Background
Power distributions appear in numerous biological, physical and other contexts, which appear to be fundamentally different. In biology, power laws have been claimed to describe the distributions of the connections of enzymes and metabolites in metabolic networks, the number of interactions partners of a given protein, the number of members in paralogous families, and other quantities. In network analysis, power laws imply evolution of the network with preferential attachment, i.e. a greater likelihood of nodes being added to pre-existing hubs. Exploration of different types of evolutionary models in an attempt to determine which of them lead to power law distributions has the potential of revealing non-trivial aspects of genome evolution.
Results
A simple model of evolution of the domain composition of proteomes was developed, with the following elementary processes: i) domain birth (duplication with divergence), ii) death (inactivation and/or deletion), and iii) innovation (emergence from non-coding or non-globular sequences or acquisition via horizontal gene transfer). This formalism can be described as a birth, death and innovation model (BDIM).

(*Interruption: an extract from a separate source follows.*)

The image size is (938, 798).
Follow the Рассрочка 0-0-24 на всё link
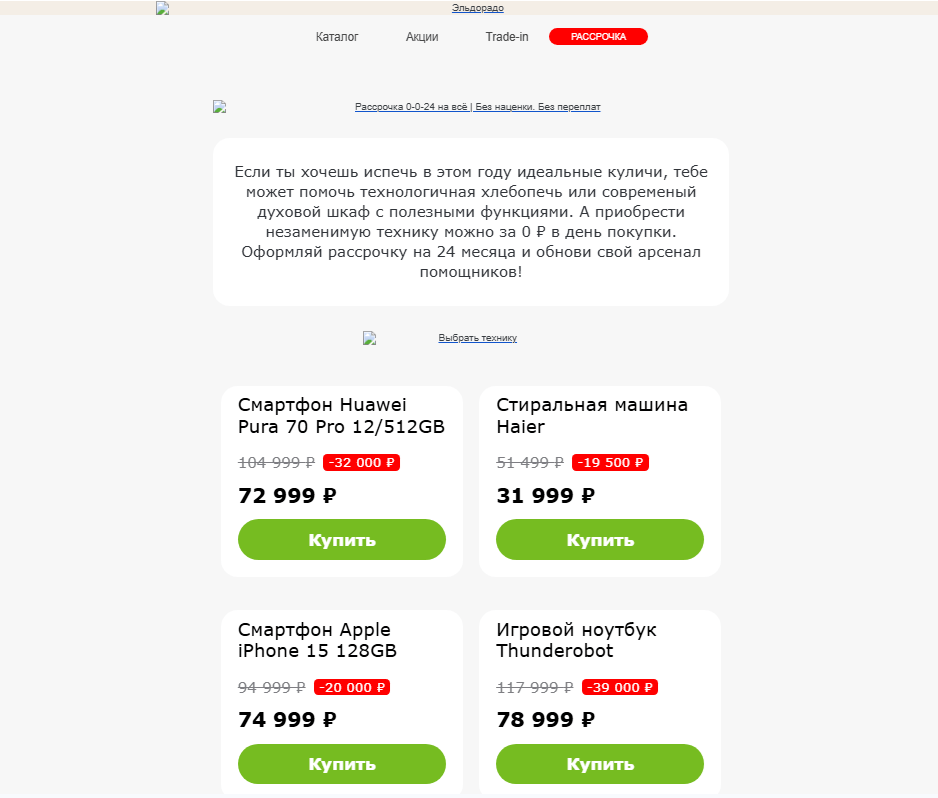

The formulas for equilibrium frequencies of domain families of different size and the total number of families at equilibrium are derived for a general BDIM. All asymptotics of equilibrium frequencies of domain families possible for the given type of models are found and their appearance depending on model parameters is investigated. It is proved that the power law asymptotics appears if, and only if, the model is balanced, i.e. domain duplication and deletion rates are asymptotically equal up to the second order. It is further proved that any power asymptotic with the degree not equal to -1 can appear only if the hypothesis of independence of the duplication/deletion rates on the size of a domain family is rejected. Specific cases of BDIMs, namely simple, linear, polynomial and rational models, are considered in details and the distributions of the equilibrium frequencies of domain families of different size are determined for each case. We apply the BDIM formalism to the analysis of the domain family size distributions in prokaryotic and eukaryotic proteomes and show an excellent fit between these empirical data and a particular form of the model, the second-order balanced linear BDIM. Calculation of the parameters of these models suggests surprisingly high innovation rates, comparable to the total domain birth (duplication) and elimination rates, particularly for prokaryotic genomes.
Conclusions
We show that a straightforward model of genome evolution, which does not explicitly include selection, is sufficient to explain the observed distributions of domain family sizes, in which power laws appear as asymptotic. However, for the model to be compatible with the data, there has to be a precise balance between domain birth, death and innovation rates, and this is likely to be maintained by selection. The developed approach is oriented at a mathematical description of evolution of domain composition of proteomes, but a simple reformulation could be applied to models of other evolving networks with preferential attachment.